Lastly you’d need a text-to-speech model (TTS) that you would fine tune in your voice.

ECC ram wouldn’t be that useful in here to be honest.

Your RAM speed is not that relevant either. The hardware you have is fine.
Only thing you could improve would me moving into a 3090/4090, or grabbing more GPUs.

I’d be genuinely surprised if a single 4090 could do what he’s attempting in near real time.
I’d say a 4090 or larger to parse ASR
Any high end card for the LLM
A mid to high end card for TTS

But we’re already talkin $3-5k in GPU’s alone
Now you need something with enough PCIe lanes to keep data flowing

and if you’re replacing an employee it better have ECC, stable enterprise grade processor, and all the stability of a server.

Quite the investment, but cheaper than a single employee per annum.

I’d say try to load it up for proof of concept on a high end gaming rig now then decide if it’s what you want.

1 Like

We are talking about inference for this case.

ASR and TTS are not that hard.
I’ve worked quite a lot with ASR, and you can achieve 10~20x real-time speeds on a 3090 even with the larger models (what I have), and don’t need that much vram.
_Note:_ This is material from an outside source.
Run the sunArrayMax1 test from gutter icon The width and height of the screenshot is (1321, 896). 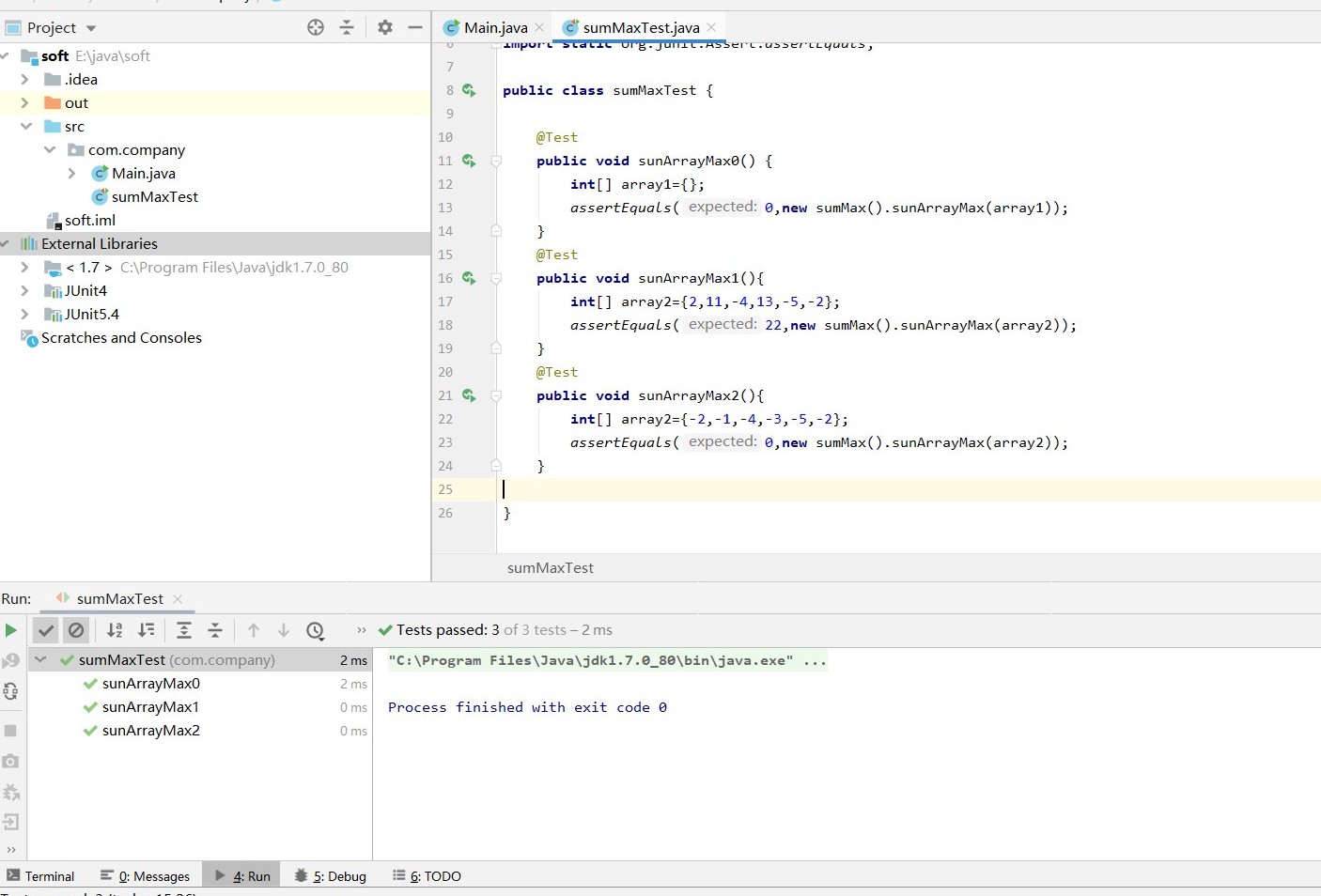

Whisper large running in my 3090 ATM uses less than 4GB of VRAM.

For TTS I only did some minor experiments, but it’s also doable to achieve 10x real-time for generation (not sure how doable it would be for streaming audio tho, I haven’t tried that at all).

For an LLM you can totally do generation of a small model at blazing speeds (over 100tok/s for 7b models), or reasonable speeds for medium sized ones (30+tok/s for 30b), really depends on what OP is planning and how much free vram they’ll have for the other models.
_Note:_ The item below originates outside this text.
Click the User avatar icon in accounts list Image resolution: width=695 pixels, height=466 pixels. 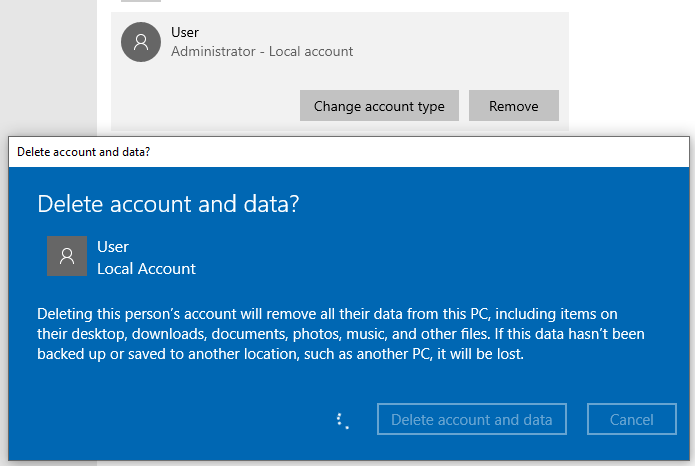141,42
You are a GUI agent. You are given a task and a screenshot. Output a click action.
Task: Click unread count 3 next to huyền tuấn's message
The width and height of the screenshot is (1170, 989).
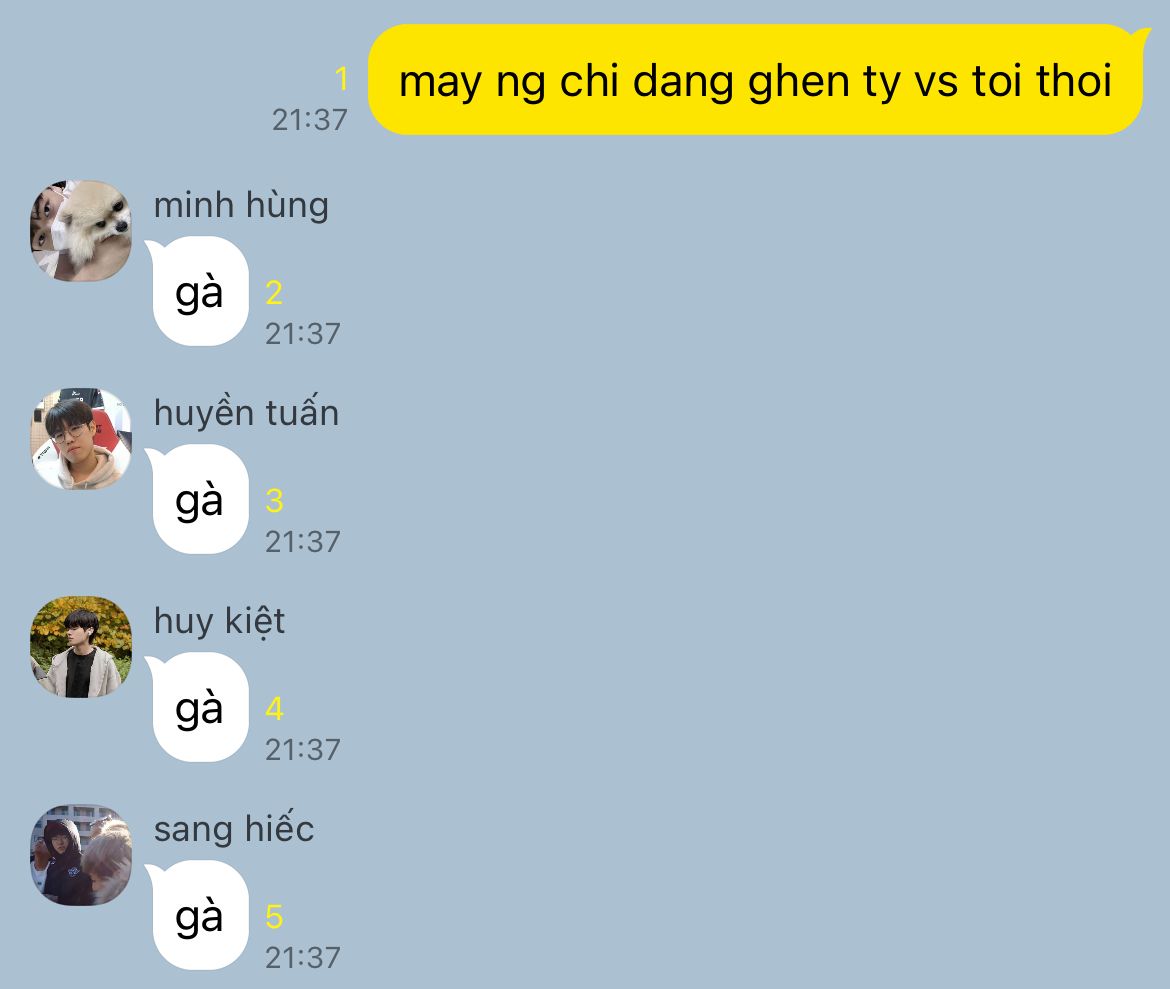tap(274, 501)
This website gives some really nice insights on performance:

For inference at this small scale? Not really, PCIe bandwidth won’t be that relevant.

1 Like

I have considered build a dedicated rig just for adjusting the LLM, but currently that would be cost prohibitive.

Hopping to get stings started with the equipment I currently own and go from there.

1 Like

I summarized everything so it would be easier to understand, but you’re right. There would be several pieces that would have to work together to get this to work.

At this point it’s just an idea that I have in my head, but I’d still like to try creating something like this. Regarding the LLM training/guided learning, I think it could be speed up if it listened to my calls and I explained what I did an why.

BTW, I’ll try to answer most questions in one post so you guys don’t have to go back and forth to read everything. First time on a website that uses such a system.

So for the hardware, I’ve made up my mind. I’ll go with a motherboard that supports ECC RAM (in case I need it in the future). When it comes to the GPU, I’ll wait and see how the latest ones perform and then make my decision.

@TryTwiceMedia & @igormp thank you both for the helpful advice. I’ll post an update when the LLM is getting trained (will probably be months from now tho)

Might even create a dedicated article on the topic, so people can add their thoughts to it.
Anyhow that will be a project for another day.

:wave:

1 Like

To be honest, you could just rent some cloud instances for a little bit and train your own model in there, should be way cheaper than a new GPU just for that, and then you can use the resulting model for inference with your existing hardware.

As stated above: FOOKIN SEND IT!!!
I wanna see this thing run. Hollar when you have problems.